Exercise goal: In the listing below, how many lines hold the string "request"? Reply with the number and nothing else.

Data for analysis:
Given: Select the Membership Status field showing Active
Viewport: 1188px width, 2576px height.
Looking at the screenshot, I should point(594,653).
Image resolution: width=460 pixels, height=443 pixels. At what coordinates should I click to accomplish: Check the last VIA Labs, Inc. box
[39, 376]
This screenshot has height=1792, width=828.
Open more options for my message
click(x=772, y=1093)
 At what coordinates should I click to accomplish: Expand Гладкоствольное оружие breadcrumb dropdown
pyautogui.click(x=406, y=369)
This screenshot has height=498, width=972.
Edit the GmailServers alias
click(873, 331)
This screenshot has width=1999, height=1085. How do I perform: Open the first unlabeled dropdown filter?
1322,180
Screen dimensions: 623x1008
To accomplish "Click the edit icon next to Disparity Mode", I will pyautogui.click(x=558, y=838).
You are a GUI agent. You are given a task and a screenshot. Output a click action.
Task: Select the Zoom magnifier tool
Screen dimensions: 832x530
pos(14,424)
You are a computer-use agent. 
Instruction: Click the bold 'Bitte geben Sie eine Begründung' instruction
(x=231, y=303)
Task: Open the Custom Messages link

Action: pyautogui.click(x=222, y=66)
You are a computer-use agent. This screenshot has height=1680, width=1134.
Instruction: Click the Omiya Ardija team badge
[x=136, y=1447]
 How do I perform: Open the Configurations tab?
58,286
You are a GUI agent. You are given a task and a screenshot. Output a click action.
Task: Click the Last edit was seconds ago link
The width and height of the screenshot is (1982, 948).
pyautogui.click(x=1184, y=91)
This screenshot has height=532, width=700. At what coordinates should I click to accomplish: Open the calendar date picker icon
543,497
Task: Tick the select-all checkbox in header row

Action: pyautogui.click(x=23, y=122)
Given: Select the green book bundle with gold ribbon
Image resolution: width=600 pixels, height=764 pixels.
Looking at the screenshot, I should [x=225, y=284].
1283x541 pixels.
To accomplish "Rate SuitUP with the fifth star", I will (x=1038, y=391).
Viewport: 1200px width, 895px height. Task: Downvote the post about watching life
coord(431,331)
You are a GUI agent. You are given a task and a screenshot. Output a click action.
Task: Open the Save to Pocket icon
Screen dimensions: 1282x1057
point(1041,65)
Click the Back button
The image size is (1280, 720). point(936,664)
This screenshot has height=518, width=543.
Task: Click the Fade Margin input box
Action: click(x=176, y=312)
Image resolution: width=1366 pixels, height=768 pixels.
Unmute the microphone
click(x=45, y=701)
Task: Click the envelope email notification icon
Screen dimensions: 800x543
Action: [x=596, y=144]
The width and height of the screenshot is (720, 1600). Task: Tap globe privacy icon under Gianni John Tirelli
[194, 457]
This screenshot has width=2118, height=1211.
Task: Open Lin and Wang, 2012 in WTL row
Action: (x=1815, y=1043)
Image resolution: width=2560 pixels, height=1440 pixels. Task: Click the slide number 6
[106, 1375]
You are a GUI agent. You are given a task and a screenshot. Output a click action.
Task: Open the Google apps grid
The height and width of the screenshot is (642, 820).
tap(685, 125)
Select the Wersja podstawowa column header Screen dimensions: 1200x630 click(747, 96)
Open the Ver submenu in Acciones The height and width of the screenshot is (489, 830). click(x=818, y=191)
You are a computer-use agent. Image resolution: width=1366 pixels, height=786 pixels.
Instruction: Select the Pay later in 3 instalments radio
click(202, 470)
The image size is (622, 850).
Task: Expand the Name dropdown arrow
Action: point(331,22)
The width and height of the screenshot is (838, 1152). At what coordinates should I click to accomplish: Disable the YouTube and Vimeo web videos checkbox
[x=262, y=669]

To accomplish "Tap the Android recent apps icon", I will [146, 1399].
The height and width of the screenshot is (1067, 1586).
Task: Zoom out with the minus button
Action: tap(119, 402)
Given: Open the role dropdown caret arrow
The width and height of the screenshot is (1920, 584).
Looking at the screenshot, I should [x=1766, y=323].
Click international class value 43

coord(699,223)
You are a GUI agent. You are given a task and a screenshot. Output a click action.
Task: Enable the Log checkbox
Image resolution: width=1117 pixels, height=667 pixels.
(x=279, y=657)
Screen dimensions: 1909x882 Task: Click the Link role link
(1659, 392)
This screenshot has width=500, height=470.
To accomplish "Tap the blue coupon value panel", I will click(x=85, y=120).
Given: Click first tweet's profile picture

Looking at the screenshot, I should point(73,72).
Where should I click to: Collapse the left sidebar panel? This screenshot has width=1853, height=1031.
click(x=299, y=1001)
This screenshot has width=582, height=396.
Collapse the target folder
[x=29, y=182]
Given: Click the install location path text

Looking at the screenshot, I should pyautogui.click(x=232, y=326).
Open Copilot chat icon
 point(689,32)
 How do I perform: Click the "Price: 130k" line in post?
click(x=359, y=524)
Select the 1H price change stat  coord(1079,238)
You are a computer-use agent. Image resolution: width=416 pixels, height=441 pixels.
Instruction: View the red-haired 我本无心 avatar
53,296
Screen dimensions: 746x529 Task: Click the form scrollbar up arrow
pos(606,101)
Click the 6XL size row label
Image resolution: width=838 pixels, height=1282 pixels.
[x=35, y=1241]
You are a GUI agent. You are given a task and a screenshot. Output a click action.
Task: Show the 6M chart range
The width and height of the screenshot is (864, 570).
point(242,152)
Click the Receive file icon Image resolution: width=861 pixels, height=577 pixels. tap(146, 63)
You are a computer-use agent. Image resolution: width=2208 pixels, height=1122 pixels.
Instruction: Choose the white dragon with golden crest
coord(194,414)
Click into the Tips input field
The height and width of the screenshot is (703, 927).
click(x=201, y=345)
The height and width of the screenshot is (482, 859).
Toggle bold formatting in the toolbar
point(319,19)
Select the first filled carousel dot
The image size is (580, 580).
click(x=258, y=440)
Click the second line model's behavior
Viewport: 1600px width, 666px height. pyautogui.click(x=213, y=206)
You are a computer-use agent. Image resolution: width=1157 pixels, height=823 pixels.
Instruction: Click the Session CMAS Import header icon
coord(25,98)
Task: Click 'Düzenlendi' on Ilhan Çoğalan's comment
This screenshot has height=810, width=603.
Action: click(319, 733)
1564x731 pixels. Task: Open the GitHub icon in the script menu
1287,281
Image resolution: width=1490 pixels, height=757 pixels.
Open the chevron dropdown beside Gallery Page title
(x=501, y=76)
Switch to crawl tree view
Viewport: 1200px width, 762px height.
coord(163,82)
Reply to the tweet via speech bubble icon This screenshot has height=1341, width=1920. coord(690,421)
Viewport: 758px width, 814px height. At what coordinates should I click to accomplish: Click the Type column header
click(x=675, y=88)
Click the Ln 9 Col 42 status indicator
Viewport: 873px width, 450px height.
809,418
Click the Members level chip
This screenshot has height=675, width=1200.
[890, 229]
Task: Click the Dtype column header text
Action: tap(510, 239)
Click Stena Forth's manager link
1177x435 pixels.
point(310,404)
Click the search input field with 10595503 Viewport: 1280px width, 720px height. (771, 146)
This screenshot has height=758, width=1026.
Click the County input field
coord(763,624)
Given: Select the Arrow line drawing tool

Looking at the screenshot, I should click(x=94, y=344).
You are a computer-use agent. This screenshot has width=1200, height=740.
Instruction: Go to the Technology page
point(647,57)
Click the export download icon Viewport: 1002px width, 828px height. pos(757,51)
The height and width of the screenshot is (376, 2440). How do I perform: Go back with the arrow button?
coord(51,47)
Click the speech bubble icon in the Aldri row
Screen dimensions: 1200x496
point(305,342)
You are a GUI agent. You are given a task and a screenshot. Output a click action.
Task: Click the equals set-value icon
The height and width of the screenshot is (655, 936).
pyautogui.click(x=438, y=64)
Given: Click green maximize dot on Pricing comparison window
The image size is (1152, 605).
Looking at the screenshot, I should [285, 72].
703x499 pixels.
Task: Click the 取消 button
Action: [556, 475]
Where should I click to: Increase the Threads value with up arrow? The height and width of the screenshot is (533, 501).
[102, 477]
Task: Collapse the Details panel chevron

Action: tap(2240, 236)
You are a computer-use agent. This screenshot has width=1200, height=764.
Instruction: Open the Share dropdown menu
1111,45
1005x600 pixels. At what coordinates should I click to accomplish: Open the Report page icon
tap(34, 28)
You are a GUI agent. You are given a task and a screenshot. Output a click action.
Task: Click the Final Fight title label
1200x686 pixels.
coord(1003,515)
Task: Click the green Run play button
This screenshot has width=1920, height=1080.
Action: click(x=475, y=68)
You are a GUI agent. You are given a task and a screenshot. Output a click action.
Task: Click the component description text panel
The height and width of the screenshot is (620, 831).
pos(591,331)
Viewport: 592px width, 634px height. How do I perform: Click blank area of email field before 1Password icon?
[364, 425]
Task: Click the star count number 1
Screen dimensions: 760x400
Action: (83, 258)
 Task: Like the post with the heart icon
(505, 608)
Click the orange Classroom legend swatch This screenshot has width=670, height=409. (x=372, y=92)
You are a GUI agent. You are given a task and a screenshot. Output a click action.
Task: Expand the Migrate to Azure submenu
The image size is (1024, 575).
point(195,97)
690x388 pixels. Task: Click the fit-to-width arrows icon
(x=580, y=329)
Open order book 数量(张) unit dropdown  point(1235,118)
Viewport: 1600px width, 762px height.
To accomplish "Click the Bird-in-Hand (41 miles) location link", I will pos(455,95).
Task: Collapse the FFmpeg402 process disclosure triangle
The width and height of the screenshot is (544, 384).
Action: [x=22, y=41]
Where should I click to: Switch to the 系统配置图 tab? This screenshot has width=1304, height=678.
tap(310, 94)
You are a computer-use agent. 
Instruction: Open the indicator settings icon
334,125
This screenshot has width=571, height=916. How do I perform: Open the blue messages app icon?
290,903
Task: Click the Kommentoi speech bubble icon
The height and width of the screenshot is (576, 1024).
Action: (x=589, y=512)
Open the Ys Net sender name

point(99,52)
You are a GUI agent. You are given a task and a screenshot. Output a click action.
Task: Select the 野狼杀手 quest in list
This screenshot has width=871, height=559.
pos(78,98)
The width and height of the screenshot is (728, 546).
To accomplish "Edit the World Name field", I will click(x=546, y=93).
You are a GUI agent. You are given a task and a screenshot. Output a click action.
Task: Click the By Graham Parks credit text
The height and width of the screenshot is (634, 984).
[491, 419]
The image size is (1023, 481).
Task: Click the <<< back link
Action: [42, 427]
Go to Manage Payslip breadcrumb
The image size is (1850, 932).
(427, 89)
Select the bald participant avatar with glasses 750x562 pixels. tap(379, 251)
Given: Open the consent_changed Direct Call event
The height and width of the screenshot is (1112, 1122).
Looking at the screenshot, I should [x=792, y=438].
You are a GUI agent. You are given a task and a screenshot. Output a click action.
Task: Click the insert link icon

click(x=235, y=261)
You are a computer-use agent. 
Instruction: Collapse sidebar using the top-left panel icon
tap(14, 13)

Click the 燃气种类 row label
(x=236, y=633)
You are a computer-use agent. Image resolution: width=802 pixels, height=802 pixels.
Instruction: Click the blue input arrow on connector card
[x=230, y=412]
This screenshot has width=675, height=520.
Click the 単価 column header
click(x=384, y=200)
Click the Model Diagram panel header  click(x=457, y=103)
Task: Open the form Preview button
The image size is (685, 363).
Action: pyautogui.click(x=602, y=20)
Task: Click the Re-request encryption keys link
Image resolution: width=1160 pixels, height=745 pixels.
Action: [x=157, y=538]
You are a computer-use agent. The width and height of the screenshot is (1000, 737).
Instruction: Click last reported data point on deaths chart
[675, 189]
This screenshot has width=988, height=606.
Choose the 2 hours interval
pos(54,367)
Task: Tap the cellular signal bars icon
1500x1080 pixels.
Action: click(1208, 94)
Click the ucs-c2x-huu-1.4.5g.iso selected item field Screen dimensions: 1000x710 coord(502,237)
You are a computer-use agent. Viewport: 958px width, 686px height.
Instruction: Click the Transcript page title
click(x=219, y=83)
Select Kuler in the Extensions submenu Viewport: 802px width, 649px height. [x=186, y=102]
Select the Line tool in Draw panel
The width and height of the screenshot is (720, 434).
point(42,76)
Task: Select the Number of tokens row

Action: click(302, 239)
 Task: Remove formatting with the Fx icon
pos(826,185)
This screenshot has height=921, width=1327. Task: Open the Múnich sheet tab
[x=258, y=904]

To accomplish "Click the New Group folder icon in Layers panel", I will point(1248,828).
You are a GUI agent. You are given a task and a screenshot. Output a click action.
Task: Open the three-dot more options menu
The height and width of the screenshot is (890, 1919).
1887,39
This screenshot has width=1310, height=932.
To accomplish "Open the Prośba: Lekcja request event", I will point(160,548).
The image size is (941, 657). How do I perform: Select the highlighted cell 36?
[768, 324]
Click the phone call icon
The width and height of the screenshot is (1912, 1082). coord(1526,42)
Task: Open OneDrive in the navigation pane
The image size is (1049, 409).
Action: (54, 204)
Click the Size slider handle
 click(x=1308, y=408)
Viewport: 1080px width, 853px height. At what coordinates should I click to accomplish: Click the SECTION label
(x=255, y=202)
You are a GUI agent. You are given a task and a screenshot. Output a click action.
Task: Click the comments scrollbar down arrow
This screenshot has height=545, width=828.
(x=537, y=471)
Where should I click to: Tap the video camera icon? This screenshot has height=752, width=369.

Answer for this exercise: 2